時間を見つけて車の免許を取得した後は、いよいよ車を購入することになります。車の購入にはいくつかの選択肢がありました。

1)新車購入
新車を購入する最大にメリットは新車なので故障する可能性が非常に低いということだ。アメリカでは冬、田舎で車が壊れたら死を意味する。よって、故障の可能性が高い中古車と比べるととても安心だ。しかし、価格が高い。どんなに安くてもアメリカ車で10,000ドル、日本車で20,000ドルはした。

2)中古車購入
アメリカでの中古車市場はとても大きい。当然さまざまな車が選べるし、価格も納得できる。しかし故障が多くなる。中古といってもアメリカの中古車は50,000 Mile 走っている車なんて沢山ある。あまり走っていない中古車は市場に出回っていない。このあたりのリスクをどう考えるべきか難しい。

3)日本車
当時、日本車は東海岸でも受け入れられて人気があった。やはり壊れないというのが一番の人気だ。よって、セカンドカーとして日本車を買い求める人がおおく、Civicやカローラが物凄く売れていた。ちょうど私がアメリカで車を購入した頃は、日本車勢は高級車の販売も手がけるようになり、TOYOTAは「レクサス」というブランドを立ち上げた。HONDAは「アキュラ」を立ち上げスポーツ指向の高級車を投入し、NISSANは「インフィニティ」というブランドで日本的な高級感を売りにしていた。これら日本勢は後に大成功し、200年現在ではメルセデスやBMWを追い越している。日本車に一貫してあるイメージは壊れない。使いやすい。ということ。でもアメリカ車と比較すると高いのである。

4)アメリカ車
当時のアメリカは、日本車勢にシェアを奪われ、ちょっと感情的になっていた。テレビではクライスラーのアイアコッカ会長が自ら買収したランボルギーニ(イタリア)のカウンタックに乗ってきて「我々が一番」と言い、コピーではアメリカ車を買いましょうと宣伝していた。しかし、実際にアメリカ車に乗ってみると全てがダメだった。エンジンは旧態然とした構造でうるさくて燃費が悪い。デザインは雑で室内はプラスティック。買って数ヶ月するとパーツがとれてしまうような有様だった。これでは売れない。あえてアメリカ車を選ぶのは、愛国心が高いか、車に関する知識がまったくないかであった。

5)ケーススタディ
日本人の先輩松崎氏は、はじめFordトーラスの新車に乗っていた。しかし、信号で停車したら目の前をタイヤが転がっていた。なんだろうと思った瞬間、乗っていたトーラスが傾いたのだ。そう、転がっていたタイヤは自分の車のものだったのだ。アメリカ車を新車で購入してもタイヤが外れる(実は軸が折れていた)のに驚いた松崎氏は、自分が日本でためた貯金でHonda シビックの新車を購入し、日本に帰国するまで乗っていた。故障は一度もなかった。

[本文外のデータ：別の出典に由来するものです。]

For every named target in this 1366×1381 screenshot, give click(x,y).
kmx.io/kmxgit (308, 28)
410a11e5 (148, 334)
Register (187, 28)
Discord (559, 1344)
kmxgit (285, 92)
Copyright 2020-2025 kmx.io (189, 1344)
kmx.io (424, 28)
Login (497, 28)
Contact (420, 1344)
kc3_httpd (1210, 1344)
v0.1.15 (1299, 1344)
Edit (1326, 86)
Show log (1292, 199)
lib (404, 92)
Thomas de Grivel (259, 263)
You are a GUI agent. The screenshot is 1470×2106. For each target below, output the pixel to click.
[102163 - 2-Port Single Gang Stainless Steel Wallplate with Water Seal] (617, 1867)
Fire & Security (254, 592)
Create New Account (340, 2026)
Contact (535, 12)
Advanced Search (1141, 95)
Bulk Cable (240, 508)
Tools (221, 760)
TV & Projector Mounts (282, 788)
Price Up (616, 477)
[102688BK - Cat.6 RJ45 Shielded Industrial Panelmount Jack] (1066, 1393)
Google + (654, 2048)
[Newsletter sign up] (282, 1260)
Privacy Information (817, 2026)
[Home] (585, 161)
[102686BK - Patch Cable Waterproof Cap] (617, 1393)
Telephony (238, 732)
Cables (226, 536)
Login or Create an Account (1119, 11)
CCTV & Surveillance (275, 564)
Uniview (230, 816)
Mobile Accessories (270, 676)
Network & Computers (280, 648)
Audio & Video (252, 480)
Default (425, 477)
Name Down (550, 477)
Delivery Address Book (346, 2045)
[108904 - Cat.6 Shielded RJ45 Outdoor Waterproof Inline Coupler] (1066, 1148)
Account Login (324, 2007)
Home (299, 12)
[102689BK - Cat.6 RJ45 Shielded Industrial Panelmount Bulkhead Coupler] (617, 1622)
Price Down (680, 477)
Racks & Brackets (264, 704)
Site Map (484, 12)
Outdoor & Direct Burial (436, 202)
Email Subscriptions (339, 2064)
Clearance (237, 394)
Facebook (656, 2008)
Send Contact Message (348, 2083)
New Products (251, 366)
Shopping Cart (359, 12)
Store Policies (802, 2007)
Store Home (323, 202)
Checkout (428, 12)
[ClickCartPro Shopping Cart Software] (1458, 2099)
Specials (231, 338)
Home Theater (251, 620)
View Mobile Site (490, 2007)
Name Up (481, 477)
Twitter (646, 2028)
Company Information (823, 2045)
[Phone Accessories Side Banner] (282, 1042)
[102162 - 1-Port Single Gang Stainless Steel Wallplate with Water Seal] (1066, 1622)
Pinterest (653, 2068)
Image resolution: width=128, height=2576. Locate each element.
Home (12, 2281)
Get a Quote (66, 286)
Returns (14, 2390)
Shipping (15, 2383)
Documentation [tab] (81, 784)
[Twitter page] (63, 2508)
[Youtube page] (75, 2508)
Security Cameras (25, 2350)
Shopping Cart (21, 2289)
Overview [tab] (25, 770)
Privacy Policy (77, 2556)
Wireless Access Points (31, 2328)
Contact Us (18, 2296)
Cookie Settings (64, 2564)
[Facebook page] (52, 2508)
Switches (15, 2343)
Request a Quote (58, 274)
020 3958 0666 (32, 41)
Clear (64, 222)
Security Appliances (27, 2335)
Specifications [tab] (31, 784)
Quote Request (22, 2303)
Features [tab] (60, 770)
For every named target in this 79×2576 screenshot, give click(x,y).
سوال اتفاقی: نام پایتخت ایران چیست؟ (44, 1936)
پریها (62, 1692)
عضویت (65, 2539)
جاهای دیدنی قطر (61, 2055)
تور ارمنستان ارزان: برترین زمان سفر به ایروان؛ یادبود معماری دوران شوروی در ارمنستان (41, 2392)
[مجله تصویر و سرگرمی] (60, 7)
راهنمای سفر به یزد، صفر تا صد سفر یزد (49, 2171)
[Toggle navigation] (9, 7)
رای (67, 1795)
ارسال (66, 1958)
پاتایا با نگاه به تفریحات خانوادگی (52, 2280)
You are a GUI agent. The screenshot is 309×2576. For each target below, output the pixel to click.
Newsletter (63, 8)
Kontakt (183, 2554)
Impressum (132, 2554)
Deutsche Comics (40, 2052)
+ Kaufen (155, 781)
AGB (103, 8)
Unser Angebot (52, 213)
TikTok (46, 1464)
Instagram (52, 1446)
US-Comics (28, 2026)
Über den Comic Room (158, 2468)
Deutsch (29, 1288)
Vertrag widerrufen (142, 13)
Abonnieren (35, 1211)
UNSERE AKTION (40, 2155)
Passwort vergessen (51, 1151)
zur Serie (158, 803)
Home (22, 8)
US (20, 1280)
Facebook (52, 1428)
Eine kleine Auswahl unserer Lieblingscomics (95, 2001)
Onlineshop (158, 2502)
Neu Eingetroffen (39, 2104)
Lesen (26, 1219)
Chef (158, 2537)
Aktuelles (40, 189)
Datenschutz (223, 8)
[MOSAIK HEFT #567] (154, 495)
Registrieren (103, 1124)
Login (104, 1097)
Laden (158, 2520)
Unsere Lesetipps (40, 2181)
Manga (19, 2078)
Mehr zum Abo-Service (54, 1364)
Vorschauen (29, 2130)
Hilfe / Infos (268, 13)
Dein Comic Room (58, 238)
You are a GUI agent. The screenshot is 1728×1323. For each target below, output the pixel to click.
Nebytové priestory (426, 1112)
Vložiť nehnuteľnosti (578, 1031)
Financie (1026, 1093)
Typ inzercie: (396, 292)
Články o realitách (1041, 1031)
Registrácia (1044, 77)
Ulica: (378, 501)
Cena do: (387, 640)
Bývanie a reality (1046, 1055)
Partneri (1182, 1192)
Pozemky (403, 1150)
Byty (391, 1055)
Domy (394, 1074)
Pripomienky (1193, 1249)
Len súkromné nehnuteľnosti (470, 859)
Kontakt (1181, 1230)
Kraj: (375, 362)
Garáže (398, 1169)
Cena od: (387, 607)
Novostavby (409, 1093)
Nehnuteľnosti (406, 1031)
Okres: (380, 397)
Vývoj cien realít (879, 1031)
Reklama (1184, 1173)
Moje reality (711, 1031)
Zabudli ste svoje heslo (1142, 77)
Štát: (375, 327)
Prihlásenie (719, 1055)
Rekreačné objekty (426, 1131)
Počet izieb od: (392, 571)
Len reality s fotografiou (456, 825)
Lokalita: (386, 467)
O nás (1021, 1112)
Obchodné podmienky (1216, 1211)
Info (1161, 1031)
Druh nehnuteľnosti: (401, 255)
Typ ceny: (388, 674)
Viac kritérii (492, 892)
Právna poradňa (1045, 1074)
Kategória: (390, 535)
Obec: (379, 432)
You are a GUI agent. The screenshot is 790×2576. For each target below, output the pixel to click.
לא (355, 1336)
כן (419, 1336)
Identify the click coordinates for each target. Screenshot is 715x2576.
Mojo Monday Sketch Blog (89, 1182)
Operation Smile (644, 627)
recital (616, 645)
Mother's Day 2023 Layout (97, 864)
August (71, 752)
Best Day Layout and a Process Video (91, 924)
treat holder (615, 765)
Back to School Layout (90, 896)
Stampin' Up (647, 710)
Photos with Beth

同じく山崎氏は、なんとヒュンダイ自動車に乗っていた。新車である。当時はアメリカ市場に新規参入した韓国の自動車メーカーだった。しかしこの車、意外とよくできていて大きなトラブルはなかった。そうはいっても内装はひどいもので、彼が帰国するまでには内部のパーツはかなりの部分はがれ落ちていた。車としての性能は問題なかった訳だが、あの内装を見るとちょっと気が引けた。現代自動車は、三菱の技術供与を受け、後にどんどんクオリティを改善していった。今ではそれなりの評価を得ている。しかし2005年時点でも平気でメルセデスやBMWのデザインをコピーしている。このあたりの独自性のなさには呆れるが、相変わらず故障は少ないらしい。

目白氏は、アメリカ車、それもサルーンに乗っていた。アメリカに来たのだからアメリカ車に乗ると言っていたのが印象的だった。彼の車は細かなトラブルを起こしていたが、こまめに工場に持って行きコツコツ直していたので、大きなトラブルには巻き込まれなかったようだ。ただ、目白氏は修理に相当費用を払っていたし、修理に入ると松崎氏に送り迎えを頼んでいた。

上記のような要因を鑑み、自分なりに結論を出しました。

それは、日本車ディーラーで新古車を購入するというものです。試乗車として使われたあまり走っていない中古車を買うのです。これにより故障しない日本車を新車よりも安く買えると気づきました。当然中古車よりは高いですが、後での故障や修理代のことを考えると、ちょっと高くても結果はむしろ安いと思いました。

私は、日本車ディーラーを見て回りました。その中でいい物件がいくつかありました。結局私はHondaのプレリュードを19,000ドルくらいの価格で購入しました。本命だったシビックは新古車の在庫がありませんでした。このプレリュード、購入時は13,000 Mile走っていたのですが調子は良かったです。プレリュードは私がアメリカに滞在した5年間、行動を共にして帰国時まで全く故障せず100,000 Mile走りました。私の購入時の予想は見事に的中し、修理代もかからず最終的には初期投資は回収できると言っていい程使い倒しました。さらにこの車、5,000ドルで売れたのです。

アメリカ留学をして車を購入する場合、価格の問題からかなり古い中古のアメリカ車に手を出してしまう人がおおいですが、何年滞在するのか、どのくらい車を使うのかなど十分に検討して購入することをお勧めします。

アメリカに着いてから3ヶ月後の4月21日から私の生活は一変します。車があることでここまで生活が変わるとは思いませんでした。この日以降、アメリカを去る日まで、赤いプレリュードは私の留学時代のバディとなるのです。